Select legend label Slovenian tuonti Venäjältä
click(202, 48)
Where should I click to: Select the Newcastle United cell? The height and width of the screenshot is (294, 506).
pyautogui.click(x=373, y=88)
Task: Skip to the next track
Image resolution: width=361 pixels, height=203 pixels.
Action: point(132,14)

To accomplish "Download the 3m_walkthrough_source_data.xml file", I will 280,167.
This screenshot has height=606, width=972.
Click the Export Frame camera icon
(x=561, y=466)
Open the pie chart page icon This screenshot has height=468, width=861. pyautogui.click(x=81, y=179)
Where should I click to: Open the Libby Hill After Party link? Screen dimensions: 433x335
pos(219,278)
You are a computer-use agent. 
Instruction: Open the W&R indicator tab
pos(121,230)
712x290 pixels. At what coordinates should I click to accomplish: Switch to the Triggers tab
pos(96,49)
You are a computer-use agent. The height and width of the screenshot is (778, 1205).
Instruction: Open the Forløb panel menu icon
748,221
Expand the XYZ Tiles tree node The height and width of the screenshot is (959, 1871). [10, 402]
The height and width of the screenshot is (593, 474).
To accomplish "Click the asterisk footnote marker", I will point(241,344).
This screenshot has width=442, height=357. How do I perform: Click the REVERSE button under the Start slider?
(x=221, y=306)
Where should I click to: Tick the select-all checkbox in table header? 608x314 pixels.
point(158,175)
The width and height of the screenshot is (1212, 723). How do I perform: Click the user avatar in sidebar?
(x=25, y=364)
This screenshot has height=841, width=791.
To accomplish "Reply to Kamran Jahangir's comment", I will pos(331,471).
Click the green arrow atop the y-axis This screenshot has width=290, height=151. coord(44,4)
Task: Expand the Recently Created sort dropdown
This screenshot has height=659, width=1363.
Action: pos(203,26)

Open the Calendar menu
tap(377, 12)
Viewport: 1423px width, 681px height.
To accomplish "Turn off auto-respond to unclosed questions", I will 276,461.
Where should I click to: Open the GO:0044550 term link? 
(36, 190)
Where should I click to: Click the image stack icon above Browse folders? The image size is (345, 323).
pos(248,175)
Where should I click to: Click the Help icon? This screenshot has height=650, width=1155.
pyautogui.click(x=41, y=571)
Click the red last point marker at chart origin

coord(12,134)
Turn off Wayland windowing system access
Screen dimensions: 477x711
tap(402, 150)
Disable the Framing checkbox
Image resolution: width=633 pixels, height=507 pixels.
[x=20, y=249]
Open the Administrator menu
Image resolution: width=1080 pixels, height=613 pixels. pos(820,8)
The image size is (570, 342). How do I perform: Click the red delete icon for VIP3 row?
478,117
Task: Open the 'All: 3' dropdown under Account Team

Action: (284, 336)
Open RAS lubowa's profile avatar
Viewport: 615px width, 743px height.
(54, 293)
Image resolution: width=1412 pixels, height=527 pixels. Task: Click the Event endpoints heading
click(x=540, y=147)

**Instructions to follow:** Rewrite the data from the line containing "Where should I click to: Open the GO:0044550" through the line containing "Image resolution: width=1080", replacing "Administrator" with "Admin" and leaving everything else unchanged.

**Response to the task:**
Where should I click to: Open the GO:0044550 term link? 
(36, 190)
Where should I click to: Click the image stack icon above Browse folders? The image size is (345, 323).
pos(248,175)
Where should I click to: Click the Help icon? This screenshot has height=650, width=1155.
pyautogui.click(x=41, y=571)
Click the red last point marker at chart origin

coord(12,134)
Turn off Wayland windowing system access
Screen dimensions: 477x711
tap(402, 150)
Disable the Framing checkbox
Image resolution: width=633 pixels, height=507 pixels.
[x=20, y=249]
Open the Admin menu
Image resolution: width=1080 pixels, height=613 pixels. pos(820,8)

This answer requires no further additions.